» Written problem
Copy only the stretch of data from the line containing "Run the selected cell" through the line containing "I will point(510,416).", with every "screenshot" swapped for "image" and nothing else changed.

··· Extracted records ···

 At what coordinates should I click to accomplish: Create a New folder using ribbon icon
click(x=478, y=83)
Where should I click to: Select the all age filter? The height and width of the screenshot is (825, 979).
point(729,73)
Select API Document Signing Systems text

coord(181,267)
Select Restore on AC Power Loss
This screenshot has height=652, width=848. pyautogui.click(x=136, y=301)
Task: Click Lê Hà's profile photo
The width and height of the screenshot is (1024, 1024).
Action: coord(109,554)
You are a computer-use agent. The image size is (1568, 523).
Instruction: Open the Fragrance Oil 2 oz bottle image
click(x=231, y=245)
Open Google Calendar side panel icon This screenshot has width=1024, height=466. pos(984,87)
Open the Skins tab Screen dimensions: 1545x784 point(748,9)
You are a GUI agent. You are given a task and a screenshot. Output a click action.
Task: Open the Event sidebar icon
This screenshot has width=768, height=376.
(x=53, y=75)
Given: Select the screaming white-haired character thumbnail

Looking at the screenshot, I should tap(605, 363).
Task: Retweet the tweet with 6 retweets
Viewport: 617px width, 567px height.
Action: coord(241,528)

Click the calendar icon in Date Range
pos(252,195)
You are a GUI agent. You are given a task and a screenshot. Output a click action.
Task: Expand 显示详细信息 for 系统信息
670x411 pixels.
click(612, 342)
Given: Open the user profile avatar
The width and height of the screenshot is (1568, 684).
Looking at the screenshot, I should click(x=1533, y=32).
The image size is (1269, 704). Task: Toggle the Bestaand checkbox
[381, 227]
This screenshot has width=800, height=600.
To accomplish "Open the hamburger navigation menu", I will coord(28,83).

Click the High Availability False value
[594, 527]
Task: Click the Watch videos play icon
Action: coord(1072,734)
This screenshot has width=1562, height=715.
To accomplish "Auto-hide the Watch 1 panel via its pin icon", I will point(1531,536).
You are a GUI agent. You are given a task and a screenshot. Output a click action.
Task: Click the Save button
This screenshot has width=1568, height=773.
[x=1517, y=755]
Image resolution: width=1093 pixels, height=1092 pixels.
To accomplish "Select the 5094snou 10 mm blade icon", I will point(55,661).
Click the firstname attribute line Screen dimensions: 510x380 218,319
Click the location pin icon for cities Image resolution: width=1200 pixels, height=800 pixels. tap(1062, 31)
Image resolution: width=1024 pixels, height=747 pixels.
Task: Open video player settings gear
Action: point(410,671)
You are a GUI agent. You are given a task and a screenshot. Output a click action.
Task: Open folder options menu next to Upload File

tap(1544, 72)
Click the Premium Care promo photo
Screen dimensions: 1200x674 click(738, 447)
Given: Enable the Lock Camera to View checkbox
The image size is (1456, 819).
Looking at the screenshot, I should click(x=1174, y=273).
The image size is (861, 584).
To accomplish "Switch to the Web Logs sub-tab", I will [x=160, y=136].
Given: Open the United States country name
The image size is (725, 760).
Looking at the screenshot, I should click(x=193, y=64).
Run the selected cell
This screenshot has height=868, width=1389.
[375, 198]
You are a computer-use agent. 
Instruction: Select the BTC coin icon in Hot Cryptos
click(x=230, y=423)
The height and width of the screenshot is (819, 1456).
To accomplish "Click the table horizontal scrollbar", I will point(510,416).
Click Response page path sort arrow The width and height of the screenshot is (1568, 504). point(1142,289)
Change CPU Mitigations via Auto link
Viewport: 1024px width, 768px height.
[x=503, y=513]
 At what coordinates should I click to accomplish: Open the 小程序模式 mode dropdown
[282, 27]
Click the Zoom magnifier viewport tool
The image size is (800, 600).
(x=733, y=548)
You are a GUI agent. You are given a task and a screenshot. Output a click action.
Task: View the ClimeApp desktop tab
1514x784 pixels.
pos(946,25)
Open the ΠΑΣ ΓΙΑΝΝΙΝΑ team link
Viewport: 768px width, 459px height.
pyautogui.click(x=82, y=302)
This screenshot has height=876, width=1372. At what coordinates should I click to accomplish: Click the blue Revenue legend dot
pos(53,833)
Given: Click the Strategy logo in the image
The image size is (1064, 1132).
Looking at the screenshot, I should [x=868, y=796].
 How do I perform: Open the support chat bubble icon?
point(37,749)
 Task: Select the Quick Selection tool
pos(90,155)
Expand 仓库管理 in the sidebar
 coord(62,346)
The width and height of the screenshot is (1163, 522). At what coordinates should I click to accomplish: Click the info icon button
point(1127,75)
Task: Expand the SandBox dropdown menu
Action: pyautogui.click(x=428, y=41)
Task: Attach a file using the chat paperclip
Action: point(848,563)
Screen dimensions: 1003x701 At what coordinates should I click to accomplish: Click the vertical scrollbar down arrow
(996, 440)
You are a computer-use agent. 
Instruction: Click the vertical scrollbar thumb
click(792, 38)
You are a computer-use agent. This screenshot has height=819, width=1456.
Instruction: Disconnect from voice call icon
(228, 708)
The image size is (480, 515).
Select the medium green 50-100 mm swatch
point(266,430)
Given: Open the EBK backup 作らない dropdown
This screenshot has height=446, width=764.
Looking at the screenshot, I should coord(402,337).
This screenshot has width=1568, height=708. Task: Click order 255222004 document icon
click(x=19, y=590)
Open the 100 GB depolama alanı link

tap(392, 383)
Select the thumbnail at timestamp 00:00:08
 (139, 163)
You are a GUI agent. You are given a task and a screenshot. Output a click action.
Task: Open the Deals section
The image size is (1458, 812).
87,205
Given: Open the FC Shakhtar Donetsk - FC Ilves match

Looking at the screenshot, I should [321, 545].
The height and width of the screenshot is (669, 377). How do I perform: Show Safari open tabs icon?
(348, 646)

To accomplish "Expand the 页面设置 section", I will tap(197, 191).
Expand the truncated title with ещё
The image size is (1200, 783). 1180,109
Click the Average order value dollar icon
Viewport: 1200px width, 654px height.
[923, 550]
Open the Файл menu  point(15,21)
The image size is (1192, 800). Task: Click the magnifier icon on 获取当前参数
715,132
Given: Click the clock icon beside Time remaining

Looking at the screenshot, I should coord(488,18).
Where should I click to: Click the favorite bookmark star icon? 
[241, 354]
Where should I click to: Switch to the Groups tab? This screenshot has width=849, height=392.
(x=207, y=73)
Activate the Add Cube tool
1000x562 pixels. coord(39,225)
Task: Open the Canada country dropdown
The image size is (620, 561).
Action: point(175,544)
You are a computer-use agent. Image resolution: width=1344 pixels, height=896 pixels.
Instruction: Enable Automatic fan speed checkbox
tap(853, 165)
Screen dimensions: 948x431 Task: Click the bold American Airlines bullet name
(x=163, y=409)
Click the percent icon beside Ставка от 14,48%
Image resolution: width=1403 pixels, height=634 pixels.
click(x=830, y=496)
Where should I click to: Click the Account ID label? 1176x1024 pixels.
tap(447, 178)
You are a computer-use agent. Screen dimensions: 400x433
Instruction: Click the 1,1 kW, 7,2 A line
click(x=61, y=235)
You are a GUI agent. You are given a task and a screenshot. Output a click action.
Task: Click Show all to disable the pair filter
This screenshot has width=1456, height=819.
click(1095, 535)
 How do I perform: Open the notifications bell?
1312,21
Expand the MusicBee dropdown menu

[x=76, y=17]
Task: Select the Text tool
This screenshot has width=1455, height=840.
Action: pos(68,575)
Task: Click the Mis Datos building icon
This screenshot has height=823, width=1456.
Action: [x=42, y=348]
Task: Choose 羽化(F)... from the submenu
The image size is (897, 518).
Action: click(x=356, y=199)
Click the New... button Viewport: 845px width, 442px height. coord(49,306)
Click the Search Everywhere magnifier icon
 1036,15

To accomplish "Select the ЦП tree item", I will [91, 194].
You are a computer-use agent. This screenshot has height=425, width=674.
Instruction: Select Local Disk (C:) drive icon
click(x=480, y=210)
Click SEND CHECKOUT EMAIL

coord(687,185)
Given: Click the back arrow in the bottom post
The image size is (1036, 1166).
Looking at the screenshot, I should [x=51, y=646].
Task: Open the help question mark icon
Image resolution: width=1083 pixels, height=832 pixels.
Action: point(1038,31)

···

» Task response
Run the selected cell
This image has height=868, width=1389.
[375, 198]
You are a computer-use agent. 
Instruction: Select the BTC coin icon in Hot Cryptos
click(x=230, y=423)
The height and width of the image is (819, 1456).
To accomplish "Click the table horizontal scrollbar", I will point(510,416).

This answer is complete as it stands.